Overfitting optimization techniques 📉 | by Practicing DatScy

Overfitting occurs when a model captures data relationships that are too specific, signifying that the model is too complex, thus predictions are not accurate for non-model related data. This is not a new topic or concept, however I recently reviewed some basic optimizer methods and the explanations are clearer. I thought it might be nice to briefly summarize the different optimizers.

A neural network is composed of layers, where each layer has nodes. The node values of each layer are calculated from left to right, such that the estimated output (y_hat) is compared with a known (y), using a cost function J(w,b). This comparison allows us to estimate two key parameters, weights (w) and bias (b), that capture the ‘spaces between the feature space data points’ in terms of slope and intercept respectively.

By changing the way we calculate the weights and bias we can make the estimate values ideal for making J(w,b) as small as possible in the shortest amount of time, thus giving us the correct estimate of y_hat (meaning that y_hat equals y, thus allowing us to predict the output of given data). Some ways to make the weights and bias values ideal, ideal meaning iteratively estimated in a way that y_hat quickly equals to y, consists of using the following methods that:

optimize the change in parameters based on the backpropagation gradients (dJ/dw, dJ/db) AND the current parameter values (w, b) for layers (L1 regularization, L2 regularization)
optimize the change in parameters based on the backpropagation gradients (dJ/dw, dJ/db) (Momentum, RMSprop, Adam)

Methods 1 tries to control the MAGNITUDE of the backpropagation gradients by adding a scaling quantity to the gradients. The scaling quantity is composed of an average of feature values and a constant (lambda *(1/m)), where lamba is a hyperparamter and m is the number of examples (or rows) in the input. We can adjust lambda (make it small (0.001) or large (0.1)) to make the gradients most suitable (CLOSE TO THE ORIGINAL GRADIENT VALUES or LARGE) at each iteration, for ideally estimating w and b such that y_hat will quickly equal y.

Method 2 tries to control the ESTIMATE of the backpropagation gradients by modifying the gradients using an Exponential Weighted Average (EWA). The exponential weighted average equation allow initial estimates to not be influenced by noise or erratic changes, thus outputting a value that changes smoothly per iteration while capturing changes.

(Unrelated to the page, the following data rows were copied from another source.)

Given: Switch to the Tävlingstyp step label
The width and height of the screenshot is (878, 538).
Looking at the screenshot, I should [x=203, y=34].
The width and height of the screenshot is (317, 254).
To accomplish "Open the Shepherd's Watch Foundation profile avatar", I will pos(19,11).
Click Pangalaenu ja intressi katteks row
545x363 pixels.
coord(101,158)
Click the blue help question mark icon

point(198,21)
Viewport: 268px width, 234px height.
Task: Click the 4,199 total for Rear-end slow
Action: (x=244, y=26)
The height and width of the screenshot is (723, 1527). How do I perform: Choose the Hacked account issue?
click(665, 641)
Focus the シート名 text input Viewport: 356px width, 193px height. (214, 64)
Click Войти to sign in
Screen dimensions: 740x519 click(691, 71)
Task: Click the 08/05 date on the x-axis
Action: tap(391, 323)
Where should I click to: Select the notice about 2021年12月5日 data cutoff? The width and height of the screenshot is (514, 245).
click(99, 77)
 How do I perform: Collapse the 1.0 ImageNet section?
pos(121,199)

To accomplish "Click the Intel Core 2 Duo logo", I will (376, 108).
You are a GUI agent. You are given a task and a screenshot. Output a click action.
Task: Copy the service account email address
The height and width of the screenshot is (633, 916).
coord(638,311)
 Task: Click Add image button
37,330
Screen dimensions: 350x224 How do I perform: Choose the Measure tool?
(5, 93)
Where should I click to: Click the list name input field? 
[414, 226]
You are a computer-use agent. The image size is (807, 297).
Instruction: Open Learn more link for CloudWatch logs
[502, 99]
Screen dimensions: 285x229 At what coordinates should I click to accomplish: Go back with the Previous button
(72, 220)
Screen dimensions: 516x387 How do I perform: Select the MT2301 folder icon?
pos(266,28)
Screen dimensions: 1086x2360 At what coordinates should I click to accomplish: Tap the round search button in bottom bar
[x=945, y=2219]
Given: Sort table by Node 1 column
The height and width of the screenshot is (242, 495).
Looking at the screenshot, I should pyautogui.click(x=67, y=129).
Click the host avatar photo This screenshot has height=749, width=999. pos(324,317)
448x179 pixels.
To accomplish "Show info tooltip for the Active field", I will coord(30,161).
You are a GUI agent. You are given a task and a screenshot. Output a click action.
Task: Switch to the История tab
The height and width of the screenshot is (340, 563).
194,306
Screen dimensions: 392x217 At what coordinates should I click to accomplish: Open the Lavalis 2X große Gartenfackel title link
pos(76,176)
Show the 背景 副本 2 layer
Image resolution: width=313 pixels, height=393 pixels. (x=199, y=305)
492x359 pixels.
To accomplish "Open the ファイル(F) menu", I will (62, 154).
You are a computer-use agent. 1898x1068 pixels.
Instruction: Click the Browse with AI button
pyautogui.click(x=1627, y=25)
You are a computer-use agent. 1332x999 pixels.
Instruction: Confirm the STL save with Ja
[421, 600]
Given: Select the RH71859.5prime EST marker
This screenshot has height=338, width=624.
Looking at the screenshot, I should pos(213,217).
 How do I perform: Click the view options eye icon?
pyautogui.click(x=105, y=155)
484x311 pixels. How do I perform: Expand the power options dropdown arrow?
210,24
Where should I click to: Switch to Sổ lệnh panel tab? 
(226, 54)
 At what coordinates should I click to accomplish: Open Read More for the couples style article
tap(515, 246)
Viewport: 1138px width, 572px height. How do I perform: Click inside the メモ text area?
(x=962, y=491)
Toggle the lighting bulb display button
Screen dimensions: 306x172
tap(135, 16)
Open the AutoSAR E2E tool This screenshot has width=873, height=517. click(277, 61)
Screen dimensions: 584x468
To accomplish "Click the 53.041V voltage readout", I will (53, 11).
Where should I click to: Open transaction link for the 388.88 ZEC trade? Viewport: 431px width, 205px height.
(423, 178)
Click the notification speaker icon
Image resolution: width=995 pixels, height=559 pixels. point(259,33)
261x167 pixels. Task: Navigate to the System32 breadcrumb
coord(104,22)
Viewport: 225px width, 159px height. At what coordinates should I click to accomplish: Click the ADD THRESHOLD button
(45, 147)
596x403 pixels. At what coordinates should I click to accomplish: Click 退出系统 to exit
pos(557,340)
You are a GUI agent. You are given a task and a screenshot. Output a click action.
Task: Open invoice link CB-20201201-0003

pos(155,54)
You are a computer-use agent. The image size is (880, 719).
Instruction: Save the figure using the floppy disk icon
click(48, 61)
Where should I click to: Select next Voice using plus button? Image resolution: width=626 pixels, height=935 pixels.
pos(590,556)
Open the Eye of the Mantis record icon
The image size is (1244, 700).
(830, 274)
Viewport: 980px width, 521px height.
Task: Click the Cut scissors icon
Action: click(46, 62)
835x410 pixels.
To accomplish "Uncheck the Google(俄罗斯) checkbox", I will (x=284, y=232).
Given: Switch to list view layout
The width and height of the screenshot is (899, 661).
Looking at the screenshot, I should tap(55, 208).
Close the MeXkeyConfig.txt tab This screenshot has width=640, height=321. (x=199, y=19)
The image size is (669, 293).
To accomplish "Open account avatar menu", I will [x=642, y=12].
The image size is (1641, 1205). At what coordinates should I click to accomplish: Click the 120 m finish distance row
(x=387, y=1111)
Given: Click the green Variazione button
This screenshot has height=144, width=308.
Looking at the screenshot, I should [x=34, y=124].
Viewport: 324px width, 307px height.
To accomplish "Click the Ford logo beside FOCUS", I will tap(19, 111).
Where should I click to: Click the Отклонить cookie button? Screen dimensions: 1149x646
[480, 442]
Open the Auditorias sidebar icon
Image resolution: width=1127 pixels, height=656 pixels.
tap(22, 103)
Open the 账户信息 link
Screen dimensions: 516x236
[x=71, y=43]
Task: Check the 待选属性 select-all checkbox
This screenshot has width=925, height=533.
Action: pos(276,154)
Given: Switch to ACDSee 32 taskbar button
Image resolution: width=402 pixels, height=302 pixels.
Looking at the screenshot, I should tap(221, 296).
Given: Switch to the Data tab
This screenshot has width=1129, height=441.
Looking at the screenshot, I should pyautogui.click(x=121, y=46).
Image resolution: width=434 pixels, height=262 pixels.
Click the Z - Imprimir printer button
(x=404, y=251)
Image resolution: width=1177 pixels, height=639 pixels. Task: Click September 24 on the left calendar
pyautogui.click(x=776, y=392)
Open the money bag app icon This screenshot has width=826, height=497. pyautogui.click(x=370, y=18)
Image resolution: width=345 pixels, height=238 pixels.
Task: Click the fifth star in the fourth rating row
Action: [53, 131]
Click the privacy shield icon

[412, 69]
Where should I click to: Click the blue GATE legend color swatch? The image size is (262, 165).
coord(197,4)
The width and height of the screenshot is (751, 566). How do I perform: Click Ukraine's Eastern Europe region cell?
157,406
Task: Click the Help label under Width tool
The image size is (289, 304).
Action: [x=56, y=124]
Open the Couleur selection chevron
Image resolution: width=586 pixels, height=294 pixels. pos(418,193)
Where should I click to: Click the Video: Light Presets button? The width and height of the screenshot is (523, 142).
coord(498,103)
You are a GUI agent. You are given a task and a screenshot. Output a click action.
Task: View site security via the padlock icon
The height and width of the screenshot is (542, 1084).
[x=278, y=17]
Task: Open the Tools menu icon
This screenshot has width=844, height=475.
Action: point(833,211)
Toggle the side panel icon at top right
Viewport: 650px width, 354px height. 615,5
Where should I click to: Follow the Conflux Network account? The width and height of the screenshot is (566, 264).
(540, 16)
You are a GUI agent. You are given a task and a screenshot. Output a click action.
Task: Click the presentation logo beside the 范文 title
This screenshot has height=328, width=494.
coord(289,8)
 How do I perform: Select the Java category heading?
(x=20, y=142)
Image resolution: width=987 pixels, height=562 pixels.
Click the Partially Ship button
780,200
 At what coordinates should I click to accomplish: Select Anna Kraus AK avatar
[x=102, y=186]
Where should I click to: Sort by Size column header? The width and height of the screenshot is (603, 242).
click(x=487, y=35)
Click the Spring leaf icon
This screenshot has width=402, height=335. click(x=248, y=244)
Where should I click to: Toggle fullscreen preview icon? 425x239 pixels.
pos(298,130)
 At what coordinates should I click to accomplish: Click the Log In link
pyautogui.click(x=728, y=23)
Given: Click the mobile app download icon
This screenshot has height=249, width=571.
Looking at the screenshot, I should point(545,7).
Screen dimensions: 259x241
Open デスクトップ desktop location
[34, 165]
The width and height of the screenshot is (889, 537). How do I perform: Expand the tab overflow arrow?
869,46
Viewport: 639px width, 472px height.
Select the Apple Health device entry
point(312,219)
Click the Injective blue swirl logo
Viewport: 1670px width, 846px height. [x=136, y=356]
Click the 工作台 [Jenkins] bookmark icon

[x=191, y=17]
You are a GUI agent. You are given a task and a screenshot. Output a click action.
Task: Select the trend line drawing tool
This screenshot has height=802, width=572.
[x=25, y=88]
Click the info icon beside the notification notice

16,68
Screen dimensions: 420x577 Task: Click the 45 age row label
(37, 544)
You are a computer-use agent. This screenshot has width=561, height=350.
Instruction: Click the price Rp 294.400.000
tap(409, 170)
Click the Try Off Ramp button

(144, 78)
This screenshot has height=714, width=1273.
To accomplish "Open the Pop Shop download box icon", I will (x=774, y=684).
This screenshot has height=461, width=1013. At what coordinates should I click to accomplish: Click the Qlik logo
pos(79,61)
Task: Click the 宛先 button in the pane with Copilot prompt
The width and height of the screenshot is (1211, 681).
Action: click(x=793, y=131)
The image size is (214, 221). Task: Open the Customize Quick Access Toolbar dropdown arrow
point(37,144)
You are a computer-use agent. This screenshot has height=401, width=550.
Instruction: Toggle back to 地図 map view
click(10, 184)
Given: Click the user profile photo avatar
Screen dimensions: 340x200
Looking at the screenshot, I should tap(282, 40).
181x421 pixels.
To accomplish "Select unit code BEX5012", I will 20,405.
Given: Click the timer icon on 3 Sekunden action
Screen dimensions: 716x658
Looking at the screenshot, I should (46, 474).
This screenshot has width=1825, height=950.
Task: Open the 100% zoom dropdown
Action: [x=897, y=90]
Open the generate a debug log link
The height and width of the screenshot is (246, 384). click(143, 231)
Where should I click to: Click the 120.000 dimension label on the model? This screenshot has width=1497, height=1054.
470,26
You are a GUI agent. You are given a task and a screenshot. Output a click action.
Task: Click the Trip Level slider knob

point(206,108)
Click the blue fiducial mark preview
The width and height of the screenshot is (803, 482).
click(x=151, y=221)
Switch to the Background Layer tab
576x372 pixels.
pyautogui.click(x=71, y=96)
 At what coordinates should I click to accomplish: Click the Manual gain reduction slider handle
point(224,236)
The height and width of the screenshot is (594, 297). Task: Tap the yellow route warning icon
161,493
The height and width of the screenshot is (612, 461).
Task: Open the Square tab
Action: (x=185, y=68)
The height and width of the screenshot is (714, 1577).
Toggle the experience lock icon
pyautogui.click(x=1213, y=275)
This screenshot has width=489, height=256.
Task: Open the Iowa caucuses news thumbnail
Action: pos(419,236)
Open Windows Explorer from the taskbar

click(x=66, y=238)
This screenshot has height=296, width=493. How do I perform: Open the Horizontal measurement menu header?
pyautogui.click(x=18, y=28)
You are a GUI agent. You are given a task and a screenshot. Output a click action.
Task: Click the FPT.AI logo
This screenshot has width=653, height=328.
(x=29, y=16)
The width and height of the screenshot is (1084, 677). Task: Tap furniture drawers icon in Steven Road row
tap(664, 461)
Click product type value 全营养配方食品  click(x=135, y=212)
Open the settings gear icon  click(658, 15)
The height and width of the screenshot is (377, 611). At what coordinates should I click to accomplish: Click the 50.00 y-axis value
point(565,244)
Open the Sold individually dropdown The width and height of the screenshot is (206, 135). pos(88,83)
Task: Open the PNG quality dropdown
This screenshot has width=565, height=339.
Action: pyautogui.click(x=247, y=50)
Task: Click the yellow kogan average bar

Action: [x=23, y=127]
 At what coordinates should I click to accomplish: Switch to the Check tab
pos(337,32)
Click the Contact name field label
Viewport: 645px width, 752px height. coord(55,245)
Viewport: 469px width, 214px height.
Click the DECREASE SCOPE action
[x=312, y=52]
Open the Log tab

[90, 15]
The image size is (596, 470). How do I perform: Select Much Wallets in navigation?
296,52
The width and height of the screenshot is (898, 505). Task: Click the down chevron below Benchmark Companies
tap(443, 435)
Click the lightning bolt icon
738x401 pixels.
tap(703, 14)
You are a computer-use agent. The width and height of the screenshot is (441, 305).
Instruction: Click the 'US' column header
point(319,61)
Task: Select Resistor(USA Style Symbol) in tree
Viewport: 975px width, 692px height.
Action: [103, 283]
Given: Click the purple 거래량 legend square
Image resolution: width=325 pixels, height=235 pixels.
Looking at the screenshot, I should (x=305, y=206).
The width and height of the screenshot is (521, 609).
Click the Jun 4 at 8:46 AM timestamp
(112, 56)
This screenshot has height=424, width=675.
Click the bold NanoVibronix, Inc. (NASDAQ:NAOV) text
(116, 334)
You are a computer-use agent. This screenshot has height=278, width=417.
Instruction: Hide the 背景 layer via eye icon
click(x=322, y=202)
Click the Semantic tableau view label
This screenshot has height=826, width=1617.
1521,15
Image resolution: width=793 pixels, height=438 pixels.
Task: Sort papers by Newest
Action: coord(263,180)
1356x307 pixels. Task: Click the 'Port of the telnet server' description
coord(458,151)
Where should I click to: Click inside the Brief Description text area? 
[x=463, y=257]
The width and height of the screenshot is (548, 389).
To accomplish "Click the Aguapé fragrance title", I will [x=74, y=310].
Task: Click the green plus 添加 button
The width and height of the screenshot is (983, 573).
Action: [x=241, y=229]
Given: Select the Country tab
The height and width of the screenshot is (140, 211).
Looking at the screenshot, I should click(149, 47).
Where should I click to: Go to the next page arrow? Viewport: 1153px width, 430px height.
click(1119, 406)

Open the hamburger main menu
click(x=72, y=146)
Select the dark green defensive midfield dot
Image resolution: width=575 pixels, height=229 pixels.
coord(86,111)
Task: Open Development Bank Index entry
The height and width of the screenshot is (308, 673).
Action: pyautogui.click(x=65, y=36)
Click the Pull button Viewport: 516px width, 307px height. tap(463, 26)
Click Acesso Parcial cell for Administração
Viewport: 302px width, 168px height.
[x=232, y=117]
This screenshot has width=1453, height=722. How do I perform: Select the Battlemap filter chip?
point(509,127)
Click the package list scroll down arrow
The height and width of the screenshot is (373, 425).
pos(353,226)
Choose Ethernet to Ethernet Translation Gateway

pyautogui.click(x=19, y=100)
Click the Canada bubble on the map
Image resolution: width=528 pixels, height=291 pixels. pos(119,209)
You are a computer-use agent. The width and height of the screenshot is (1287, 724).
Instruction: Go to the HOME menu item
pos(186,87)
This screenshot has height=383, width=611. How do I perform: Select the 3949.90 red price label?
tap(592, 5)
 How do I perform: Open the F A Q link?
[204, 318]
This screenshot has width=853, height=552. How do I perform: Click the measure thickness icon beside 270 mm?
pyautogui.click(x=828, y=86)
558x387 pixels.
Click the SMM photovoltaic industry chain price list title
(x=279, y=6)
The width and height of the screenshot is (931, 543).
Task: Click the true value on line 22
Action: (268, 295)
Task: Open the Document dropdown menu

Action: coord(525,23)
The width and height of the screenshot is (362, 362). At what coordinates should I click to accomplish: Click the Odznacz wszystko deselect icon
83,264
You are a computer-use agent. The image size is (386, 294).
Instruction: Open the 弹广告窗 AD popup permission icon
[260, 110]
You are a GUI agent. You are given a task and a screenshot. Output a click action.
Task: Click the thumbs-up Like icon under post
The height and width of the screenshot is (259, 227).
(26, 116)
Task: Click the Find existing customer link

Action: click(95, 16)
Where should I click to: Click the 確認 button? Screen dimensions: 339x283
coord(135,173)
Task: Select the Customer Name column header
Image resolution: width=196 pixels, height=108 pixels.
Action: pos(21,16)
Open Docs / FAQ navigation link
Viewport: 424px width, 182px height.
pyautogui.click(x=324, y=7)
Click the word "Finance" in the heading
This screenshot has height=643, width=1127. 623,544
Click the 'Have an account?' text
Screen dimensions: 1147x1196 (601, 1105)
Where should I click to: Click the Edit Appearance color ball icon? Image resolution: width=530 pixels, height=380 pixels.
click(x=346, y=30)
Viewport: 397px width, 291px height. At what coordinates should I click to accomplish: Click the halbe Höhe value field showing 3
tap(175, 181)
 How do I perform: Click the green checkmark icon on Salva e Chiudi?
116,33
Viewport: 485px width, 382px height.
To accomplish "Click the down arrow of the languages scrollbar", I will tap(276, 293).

There are three types of moving average formulations: Simple Moving Average (SMA), Weighted Moving Average (WMA), and Exponential Moving Average (EMA) also known as Exponentially Weighted Moving Average (EWMA) or EWA. The EWA includes the attributes of the SMA and WMA.

SMA

As a quick review, in statistics, the SMA is calculated by adding up all the data points during a specific period and dividing by the window/period length. SMA is the most simplistic and reliable way to estimate an observation variable over a period of data, but it does not: 0) consider recent observations as more important than past observations, nor 1) consider past observations before the window/period into the estimate.

y_hat_{k} = \sum_{window_start=0}^{window_end=i+k}y_{i} / k

where k is the window length (k) and y are the data observations.

WMA

The WMA improves upon the SMA, by considering recent observations as more important than past observations by applying a larger weight to data points at the end of the window, than data points at the beginning of the window.

y_hat_{k} = \sum_{window_start=0}^{window_end=i+k}w_{i}*y_{i} / \sum_{window_start=0}^{window_end=i+k}w_{i}

where w is an array the same length as the window to weight specific data points of y.

EWA

The WMA can be rewritten where the weight and y are written in terms of an exponential series.

y_hat_{k} = y_{k} + [(1-beta)y_{k-1} + (1-beta)² y_{k-2} + … + (1-beta)^k y_{0}] / [1 + (1-beta) + (1-beta)² + … + (1-beta)^k]

where beta is a constant value from 0 to 1 that depends on the length of data. The advantage of EWA is to make recent data points more important than previous data points, while considering past values of y.

Demonstrate SMA, WMA, and EWA

Using a Google Public dataset, the three functions can be visualized with real data.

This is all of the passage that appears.